訳ありイケメンは棘持つ花に魅入られる
好きな人が好きな人を落とそうと頑張っているのをどうしても素直に応援できない。

 ……私って心狭いなぁ。でも恋愛コンサルは一旦ストップって宣言してあるから、許容だよね……!?

そう自分に言い聞かせ、メッセージにはあまり過剰に反応しないよう心掛け、私は当たり障りなく淡々と返事を返すようにした。

甘さの宿る要さんのメッセージにも困り物だが、私の心を掻き乱すのは残念ながらそれだけではない。

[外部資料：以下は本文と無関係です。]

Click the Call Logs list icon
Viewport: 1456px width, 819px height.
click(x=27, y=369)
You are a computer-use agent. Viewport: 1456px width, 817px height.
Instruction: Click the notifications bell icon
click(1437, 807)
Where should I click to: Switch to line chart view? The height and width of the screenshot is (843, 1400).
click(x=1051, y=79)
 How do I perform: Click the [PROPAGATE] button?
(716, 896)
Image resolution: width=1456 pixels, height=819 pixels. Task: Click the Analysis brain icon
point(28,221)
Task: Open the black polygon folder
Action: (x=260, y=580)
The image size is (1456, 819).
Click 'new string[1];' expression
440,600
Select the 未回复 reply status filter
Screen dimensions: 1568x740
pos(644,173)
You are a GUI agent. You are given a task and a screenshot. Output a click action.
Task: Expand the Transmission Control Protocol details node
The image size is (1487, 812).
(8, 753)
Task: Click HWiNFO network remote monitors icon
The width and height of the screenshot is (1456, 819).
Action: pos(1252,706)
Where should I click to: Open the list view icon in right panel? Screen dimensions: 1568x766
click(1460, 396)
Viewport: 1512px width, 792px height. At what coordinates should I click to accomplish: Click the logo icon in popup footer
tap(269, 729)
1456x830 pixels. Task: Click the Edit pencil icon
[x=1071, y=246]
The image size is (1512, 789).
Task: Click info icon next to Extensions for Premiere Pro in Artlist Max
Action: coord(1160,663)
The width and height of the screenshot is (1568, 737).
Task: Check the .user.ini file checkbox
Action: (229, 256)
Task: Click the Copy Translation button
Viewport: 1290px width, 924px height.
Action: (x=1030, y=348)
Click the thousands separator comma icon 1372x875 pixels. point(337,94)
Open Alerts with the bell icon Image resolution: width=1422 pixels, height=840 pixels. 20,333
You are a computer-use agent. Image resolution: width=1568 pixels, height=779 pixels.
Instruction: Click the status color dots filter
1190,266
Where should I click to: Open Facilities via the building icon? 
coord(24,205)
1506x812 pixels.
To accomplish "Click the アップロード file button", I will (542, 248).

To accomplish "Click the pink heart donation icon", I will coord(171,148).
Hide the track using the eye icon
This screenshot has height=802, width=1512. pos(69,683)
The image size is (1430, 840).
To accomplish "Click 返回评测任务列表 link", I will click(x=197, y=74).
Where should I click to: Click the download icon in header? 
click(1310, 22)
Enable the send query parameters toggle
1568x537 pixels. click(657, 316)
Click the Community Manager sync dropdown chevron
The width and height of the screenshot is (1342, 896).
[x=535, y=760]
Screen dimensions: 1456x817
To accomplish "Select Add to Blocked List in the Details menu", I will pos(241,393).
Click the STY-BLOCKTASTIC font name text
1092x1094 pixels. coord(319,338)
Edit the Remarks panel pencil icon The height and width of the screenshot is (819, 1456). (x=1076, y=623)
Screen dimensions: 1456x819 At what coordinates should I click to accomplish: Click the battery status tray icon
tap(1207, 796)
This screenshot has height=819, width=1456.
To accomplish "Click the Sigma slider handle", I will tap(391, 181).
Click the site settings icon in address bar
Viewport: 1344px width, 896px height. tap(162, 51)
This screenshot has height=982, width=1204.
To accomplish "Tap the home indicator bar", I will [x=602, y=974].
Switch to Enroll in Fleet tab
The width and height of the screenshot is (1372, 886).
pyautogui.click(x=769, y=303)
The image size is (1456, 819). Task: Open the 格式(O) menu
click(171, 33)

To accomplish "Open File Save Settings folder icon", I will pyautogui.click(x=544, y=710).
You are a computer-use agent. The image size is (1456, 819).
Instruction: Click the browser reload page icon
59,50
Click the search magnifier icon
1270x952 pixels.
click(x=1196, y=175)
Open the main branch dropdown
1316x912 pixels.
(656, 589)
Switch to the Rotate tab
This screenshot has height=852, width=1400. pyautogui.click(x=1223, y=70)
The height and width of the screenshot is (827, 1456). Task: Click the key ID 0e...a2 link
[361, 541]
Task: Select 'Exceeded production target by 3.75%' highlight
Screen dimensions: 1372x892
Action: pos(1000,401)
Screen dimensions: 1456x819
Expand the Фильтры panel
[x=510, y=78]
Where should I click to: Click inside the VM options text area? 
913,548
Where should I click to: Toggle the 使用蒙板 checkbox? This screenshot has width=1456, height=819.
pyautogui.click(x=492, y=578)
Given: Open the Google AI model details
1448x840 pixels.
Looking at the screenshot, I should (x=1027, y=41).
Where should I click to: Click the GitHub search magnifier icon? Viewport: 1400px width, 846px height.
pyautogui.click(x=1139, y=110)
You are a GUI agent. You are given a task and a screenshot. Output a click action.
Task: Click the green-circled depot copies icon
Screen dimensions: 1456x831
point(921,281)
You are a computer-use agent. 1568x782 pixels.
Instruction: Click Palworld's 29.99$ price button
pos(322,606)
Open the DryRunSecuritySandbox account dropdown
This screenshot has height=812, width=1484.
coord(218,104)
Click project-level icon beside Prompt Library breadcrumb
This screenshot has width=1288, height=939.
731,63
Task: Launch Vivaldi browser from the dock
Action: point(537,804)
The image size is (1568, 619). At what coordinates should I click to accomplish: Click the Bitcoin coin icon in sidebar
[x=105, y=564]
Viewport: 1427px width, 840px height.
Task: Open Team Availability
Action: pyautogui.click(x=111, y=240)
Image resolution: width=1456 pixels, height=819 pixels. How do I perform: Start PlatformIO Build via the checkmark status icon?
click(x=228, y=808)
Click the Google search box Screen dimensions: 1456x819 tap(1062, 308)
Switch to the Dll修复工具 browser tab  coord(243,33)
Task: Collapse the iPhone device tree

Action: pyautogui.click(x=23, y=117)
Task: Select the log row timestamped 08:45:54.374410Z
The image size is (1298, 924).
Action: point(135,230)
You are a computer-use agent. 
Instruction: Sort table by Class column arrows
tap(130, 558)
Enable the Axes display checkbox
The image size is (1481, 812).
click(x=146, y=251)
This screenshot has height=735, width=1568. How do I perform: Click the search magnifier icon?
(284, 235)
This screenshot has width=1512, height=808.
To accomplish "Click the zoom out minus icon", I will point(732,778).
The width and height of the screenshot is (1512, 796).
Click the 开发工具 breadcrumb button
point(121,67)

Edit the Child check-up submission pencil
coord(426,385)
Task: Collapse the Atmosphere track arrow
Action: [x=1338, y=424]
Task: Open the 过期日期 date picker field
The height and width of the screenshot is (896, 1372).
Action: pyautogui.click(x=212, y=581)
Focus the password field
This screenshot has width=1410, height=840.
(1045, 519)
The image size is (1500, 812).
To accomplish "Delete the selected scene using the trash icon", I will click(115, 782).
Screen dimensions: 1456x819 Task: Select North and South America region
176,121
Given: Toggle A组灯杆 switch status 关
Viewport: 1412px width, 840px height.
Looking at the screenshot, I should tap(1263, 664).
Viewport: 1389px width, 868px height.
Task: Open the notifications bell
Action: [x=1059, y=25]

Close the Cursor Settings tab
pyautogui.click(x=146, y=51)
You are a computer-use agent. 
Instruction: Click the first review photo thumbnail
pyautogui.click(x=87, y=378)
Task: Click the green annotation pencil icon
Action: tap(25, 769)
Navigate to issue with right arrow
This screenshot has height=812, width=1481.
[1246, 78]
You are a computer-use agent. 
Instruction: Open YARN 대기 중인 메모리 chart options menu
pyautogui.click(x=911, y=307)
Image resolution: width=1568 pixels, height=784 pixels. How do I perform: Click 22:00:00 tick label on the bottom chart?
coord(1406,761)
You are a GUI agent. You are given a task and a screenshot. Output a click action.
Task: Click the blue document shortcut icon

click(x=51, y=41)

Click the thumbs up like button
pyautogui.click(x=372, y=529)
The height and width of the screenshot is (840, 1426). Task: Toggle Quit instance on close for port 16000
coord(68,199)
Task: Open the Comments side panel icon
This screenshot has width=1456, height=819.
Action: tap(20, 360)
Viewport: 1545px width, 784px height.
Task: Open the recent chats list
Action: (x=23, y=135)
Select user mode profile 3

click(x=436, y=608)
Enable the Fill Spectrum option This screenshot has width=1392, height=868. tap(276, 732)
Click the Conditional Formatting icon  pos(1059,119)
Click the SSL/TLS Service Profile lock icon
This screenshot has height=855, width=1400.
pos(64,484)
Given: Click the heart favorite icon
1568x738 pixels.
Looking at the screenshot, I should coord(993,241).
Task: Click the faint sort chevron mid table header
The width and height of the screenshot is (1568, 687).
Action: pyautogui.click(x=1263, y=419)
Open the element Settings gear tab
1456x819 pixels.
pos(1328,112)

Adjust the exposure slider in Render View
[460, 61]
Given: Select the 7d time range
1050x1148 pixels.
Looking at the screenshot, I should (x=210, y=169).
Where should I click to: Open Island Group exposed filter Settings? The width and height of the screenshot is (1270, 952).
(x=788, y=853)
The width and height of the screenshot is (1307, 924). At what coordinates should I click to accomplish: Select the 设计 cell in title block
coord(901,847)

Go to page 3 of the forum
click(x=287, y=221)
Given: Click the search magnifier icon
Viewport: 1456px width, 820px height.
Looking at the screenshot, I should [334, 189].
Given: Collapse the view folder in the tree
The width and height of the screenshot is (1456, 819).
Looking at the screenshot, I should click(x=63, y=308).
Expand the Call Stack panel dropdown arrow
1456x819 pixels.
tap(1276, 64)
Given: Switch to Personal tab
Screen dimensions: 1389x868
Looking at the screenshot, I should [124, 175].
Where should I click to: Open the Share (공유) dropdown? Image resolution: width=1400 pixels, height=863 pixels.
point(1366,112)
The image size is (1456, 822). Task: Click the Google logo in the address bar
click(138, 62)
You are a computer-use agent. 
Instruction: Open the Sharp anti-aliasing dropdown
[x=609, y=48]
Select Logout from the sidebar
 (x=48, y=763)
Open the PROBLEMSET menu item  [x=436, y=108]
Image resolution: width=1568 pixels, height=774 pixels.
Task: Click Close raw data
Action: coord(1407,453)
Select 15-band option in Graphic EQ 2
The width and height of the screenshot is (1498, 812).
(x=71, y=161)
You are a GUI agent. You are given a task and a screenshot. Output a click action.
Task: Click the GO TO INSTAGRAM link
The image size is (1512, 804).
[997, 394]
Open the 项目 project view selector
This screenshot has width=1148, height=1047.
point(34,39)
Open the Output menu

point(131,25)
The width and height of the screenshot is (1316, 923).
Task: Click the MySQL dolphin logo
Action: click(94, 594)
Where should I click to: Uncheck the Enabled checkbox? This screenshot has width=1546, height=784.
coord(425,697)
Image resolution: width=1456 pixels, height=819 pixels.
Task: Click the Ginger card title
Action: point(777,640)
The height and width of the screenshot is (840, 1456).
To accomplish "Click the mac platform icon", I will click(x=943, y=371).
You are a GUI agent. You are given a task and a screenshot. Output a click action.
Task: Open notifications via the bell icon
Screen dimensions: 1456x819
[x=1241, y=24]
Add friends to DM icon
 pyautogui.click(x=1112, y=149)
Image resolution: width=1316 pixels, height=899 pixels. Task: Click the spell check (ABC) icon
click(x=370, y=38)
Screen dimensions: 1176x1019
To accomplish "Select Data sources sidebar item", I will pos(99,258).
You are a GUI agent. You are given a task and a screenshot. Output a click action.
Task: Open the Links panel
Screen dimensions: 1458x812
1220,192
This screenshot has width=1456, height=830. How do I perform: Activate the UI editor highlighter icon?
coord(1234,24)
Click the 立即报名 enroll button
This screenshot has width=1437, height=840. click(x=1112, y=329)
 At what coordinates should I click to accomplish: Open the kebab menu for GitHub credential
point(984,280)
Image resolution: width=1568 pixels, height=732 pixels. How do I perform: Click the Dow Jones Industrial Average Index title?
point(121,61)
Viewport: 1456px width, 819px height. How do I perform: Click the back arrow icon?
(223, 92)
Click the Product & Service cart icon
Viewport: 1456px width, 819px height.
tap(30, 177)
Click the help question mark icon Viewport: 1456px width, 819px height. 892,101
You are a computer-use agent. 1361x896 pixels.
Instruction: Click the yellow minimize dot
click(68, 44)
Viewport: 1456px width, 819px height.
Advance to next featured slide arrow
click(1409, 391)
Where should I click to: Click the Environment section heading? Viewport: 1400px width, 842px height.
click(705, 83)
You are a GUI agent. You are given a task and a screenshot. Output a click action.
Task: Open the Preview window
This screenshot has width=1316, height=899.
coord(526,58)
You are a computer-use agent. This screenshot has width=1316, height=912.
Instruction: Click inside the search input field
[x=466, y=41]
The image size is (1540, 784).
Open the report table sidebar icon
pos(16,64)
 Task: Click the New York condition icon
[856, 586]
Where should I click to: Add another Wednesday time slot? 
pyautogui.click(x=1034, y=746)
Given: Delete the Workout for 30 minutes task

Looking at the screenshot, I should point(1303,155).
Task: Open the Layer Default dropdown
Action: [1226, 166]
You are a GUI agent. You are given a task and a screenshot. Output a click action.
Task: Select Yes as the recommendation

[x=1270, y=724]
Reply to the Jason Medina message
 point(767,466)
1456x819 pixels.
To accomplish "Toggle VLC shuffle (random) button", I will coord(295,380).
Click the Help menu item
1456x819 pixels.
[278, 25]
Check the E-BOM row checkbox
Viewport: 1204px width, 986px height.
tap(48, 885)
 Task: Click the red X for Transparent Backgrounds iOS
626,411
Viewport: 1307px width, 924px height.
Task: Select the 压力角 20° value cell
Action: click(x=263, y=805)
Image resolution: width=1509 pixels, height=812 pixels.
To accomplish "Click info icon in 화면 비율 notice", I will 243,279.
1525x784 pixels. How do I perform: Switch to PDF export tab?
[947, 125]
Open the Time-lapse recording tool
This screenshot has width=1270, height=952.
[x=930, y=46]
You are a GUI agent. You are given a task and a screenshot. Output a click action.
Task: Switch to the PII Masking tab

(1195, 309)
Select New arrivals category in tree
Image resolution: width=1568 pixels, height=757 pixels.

「亜湖ちゃん、同じ便に乗務するのなんだか久しぶりじゃない? ミュンヘンに着いたら一緒にディナーに行こうね~!」

「ここ最近は搭乗便が重ならなかったですもんね。なんかお久しぶりです! ミュンヘンでの円香さんとのディナー楽しみです!」

そう、好きな人の想い人である円香さんの存在だ。

にっこり笑っていつも通りの愛され笑顔を向けるけれど、やっぱり意識してしまってぎこちなくなってしまう。

円香さんは何も悪くない。

私が一方的に嫉妬して心にモヤモヤを抱えているだけなのだから。

羽田発ミュンヘン行きの国際線での乗務中、私はCAとしてプロフェッショナルに徹し、円香さんのことをできるだけ意識から離してひたすら仕事に集中した。

そうして無事にミュンヘンに到着して、ディナーのために街へ繰り出した時だ。

食事の最中についに円香さんの口から要さんの話が飛び出した。